As far as that goes, it shouldn't be that hard to deal with, at least not for "soft" errors which hopefully cover most input-function failures these days. You should be invoking array_in via InputFunctionCallSafe and passing a suitably-set-up ErrorSaveContext. (Look at pg_input_error_info() for useful precedent.)
Ah, my understanding may be out of date. I was under the impression that that mechanism relied on the the cooperation of the per-element input function, so even if we got all the builtin datatypes to play nice with *Safe(), we were always going to be at risk with a user-defined input function.

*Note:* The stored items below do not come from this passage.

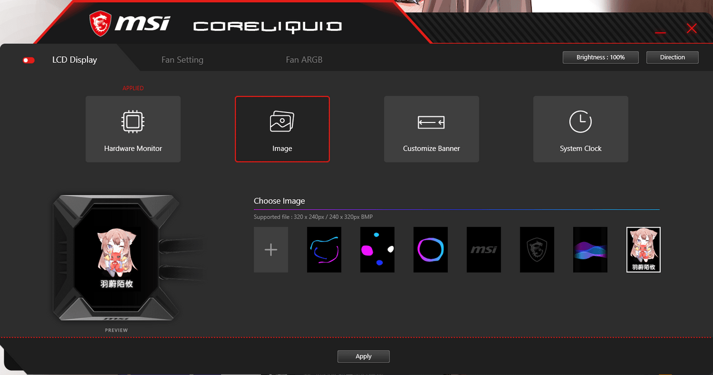This screenshot has width=713, height=375.
Task: Open the LCD Display tab
Action: pos(75,60)
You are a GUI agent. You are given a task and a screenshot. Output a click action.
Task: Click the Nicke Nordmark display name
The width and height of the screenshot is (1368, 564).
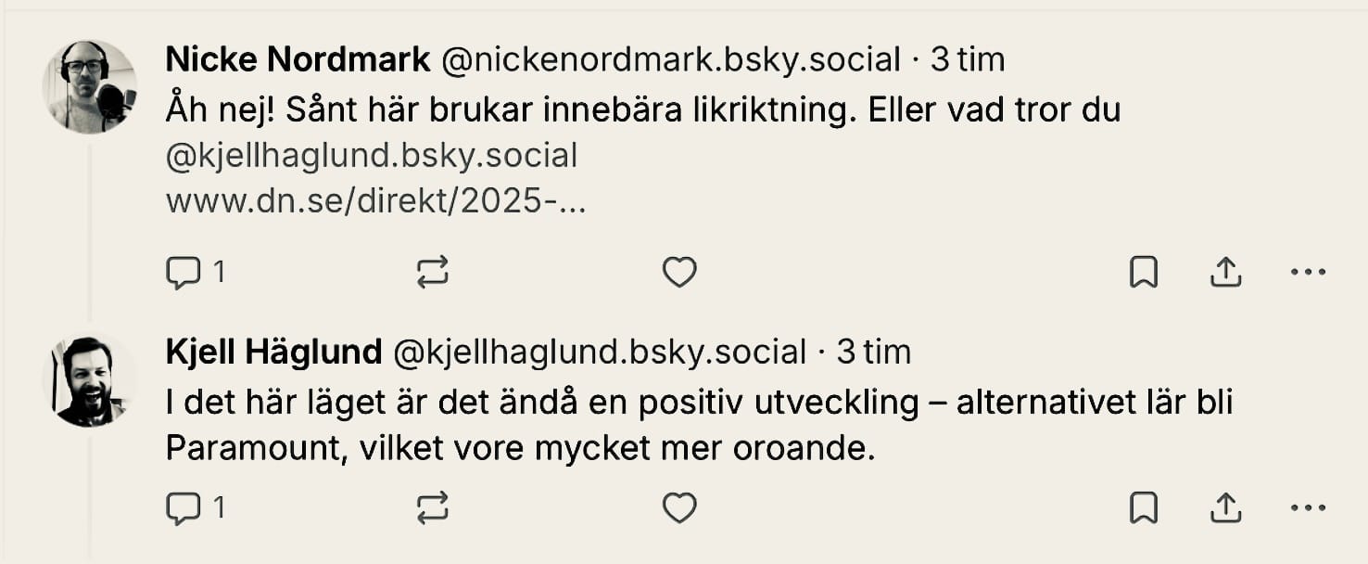coord(298,60)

There might be something to be said for handling all the error cases via an ErrorSaveContext and use of ereturn() instead of ereport(). Not sure if it's worth the trouble or not.

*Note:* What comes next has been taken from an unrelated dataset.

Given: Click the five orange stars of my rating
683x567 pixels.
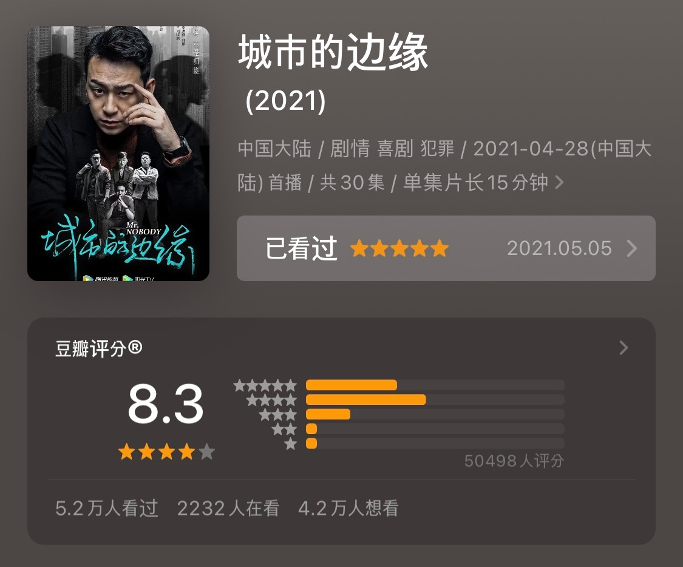Looking at the screenshot, I should point(399,248).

It would help us tailor the user experience. Right now we have several endgames. To recap:
1. NULL input => Return NULL. (because strict). 2. Actual error (permissions, cache lookup not found, etc) => Raise ERROR (thus ruining binary upgrade) 3. Call values are so bad (examples: attname not found, required stat missing) that nothing can recover => WARN, return FALSE. 4. At least one stakind-stat is wonky (impossible for datatype, missing stat pair, wrong type on input parameter), but that's the worst of it => 1 to N WARNs, write stats that do make sense, return TRUE. 5. Hunky-dory. => No warns. Write all stats. return TRUE.
Which of those seem like good ereturn candidates to you?